When compared to women who were not vaccinated against COVID-19, women who received one dose of a COVID-19 vaccine during a single menstrual cycle had a slight increase in cycle length – meaning a longer time between bleeding – that was just over half a day longer, on average. This was in comparison to women who did not receive the vaccine.
This was found in comparison to women who were not vaccinated. Even while these alterations were statistically significant, the fact that there is a natural fluctuation in the cycles of unvaccinated women meant that a large number of them similarly experienced these changes from one month to the next.
There was no difference in the proportion of persons who experienced a clinically relevant change in cycle length of eight days or more. Neither group experienced a difference.
Although 10% of these women saw a bigger shift in cycle length of eight days, those who received two vaccine doses within the same menstrual cycle experienced a slightly longer rise in cycle length, equivalent to two days. However, ten percent of these women experienced a larger shift in cycle length of eight days or more. The fact that these modifications went back to how they were so fast over subsequent cycles gives credence to the theory that they were just transient.
What is Their Theory About this Occurrence?
The chemical crosstalk between a person’s brain and ovaries controls the timing of their menstrual cycles. This chemical crosstalk can be interrupted by either physical or emotional stress. Because it is intended to provoke a robust immunological response, vaccination has the potential to act as a source of physical stress.
It has been reported in the past that the human papillomavirus (HPV) vaccine may have a temporary effect on menstrual cycles. In spite of this, there is no evidence to show that it has any impact on fertility.
What Do these Repercussions Mean?
The researchers noted that the increase they observed was well within the range of normal variability and that most women wouldn’t even notice if their period arrived half a day later than normal.
Menstrual cycles in women typically vary a small amount from month to month, and they pointed out that the increase they observed was well within the range of normal variability. The fact that women’s periods returned to normal within a few cycles suggests that this was only a temporary change; however, the researchers cautioned that they do not yet have sufficient data about subsequent cycles to say this with absolute certainty.

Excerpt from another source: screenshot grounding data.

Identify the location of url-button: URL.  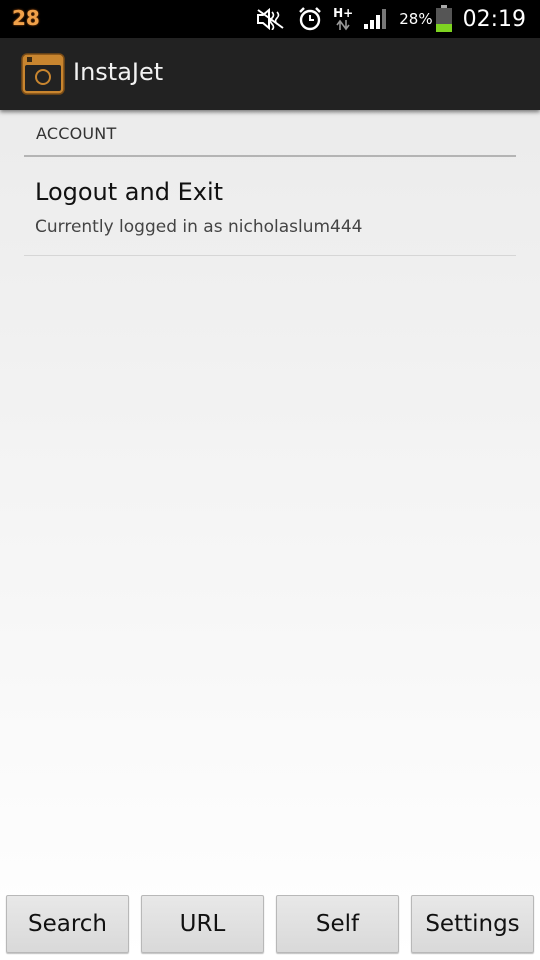
(202, 924).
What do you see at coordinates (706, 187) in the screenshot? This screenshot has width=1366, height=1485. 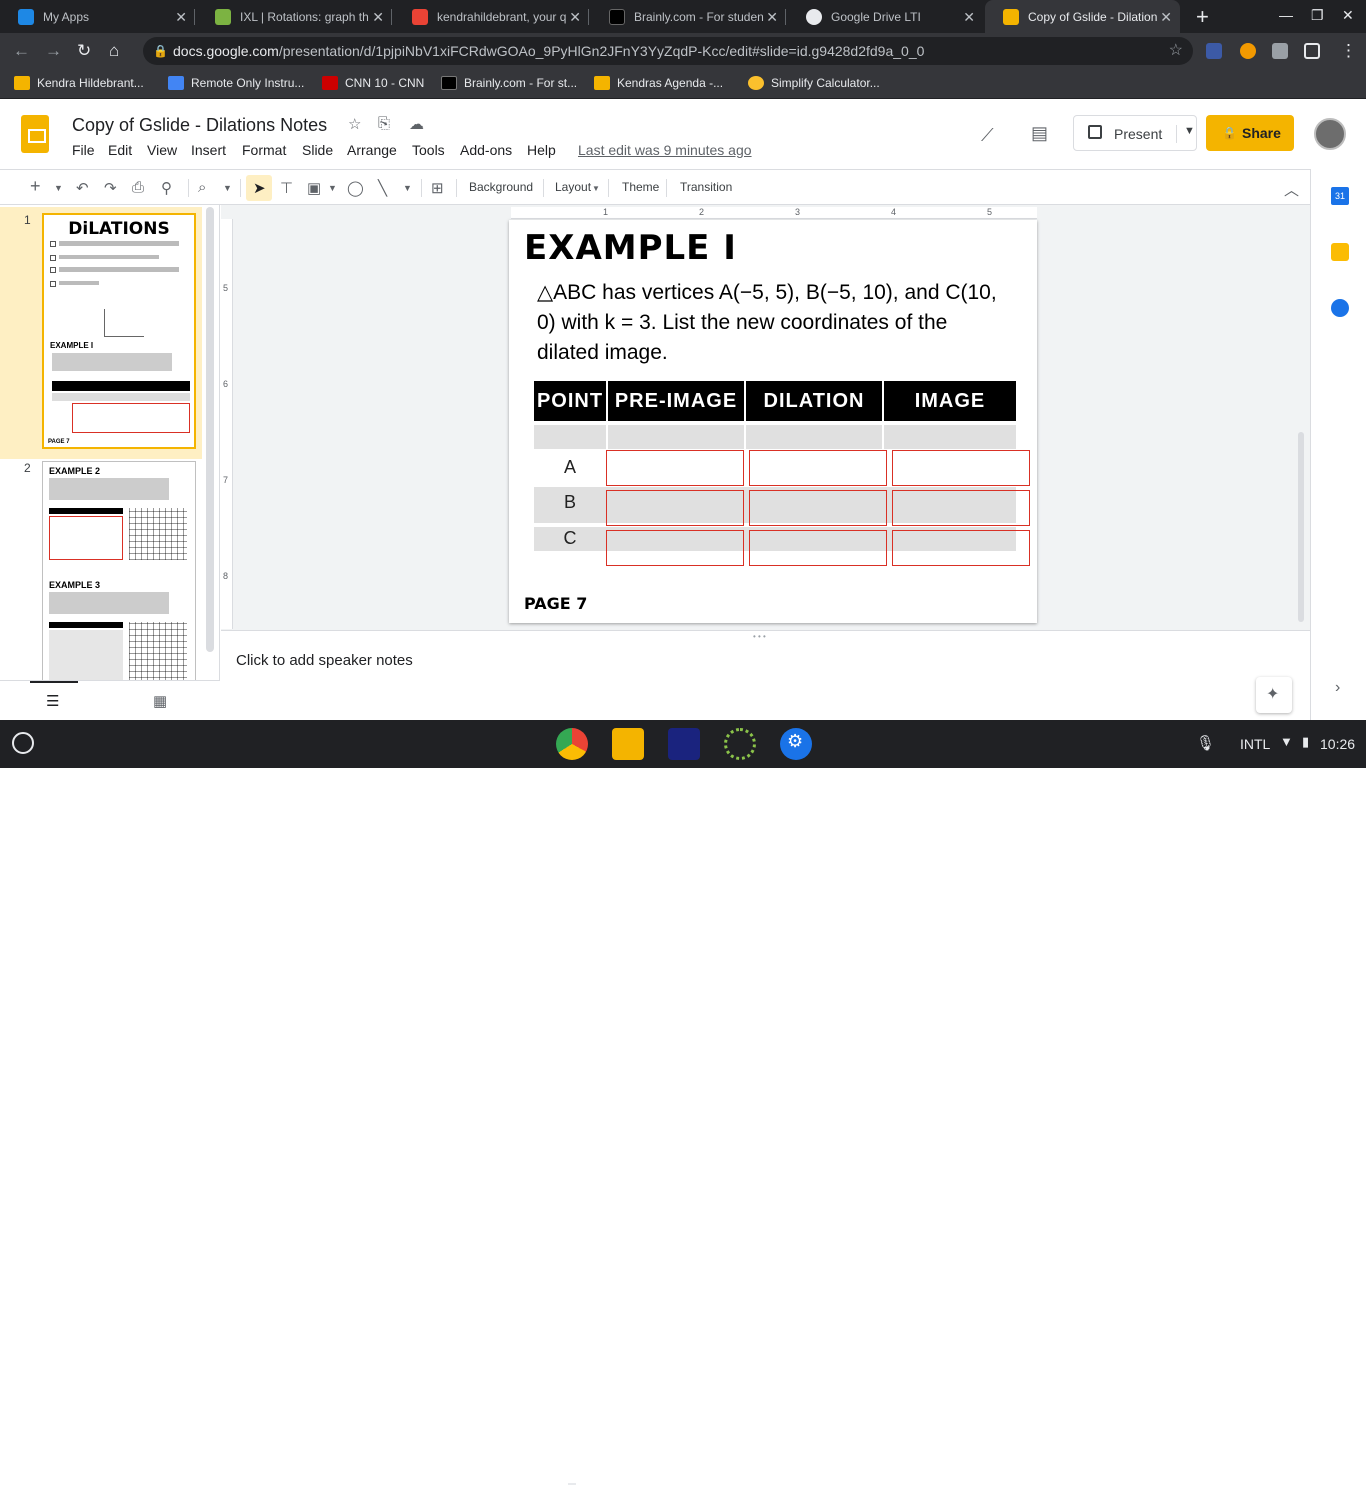 I see `transition-button: Transition` at bounding box center [706, 187].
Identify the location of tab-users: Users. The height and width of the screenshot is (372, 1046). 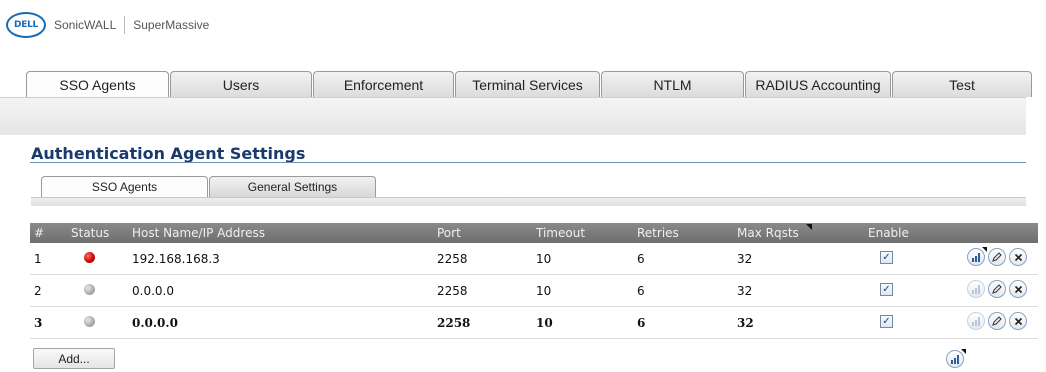
(241, 84).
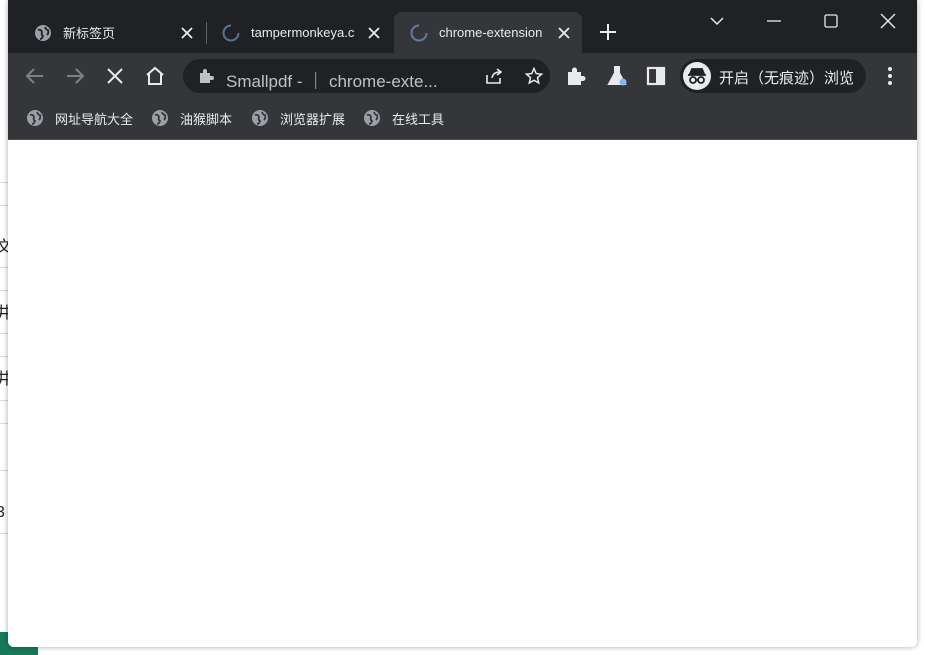 Image resolution: width=925 pixels, height=655 pixels. I want to click on navigation-toolbar: Smallpdf - ｜ chrome-exte... 开启（无痕迹）浏览, so click(462, 76).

The fact that women’s periods returned to normal within a few cycles suggests that this was only a temporary change. Because the women in this study were predominantly White, college-educated, and had lower-than-average body mass indexes (BMIs). Only those women with consistently normal menstrual cycle lengths were chosen for analysis; the findings may not apply to the population as a whole in the United States or anywhere else in the world; similarly, the findings may not apply to women who have underlying health conditions that affect their menstrual cycles.
Despite this, the researchers felt that their findings provided a sense of comfort. They claim that their findings show that there is “no population-level clinically relevant difference in menstrual cycle length linked with COVID-19 immunization.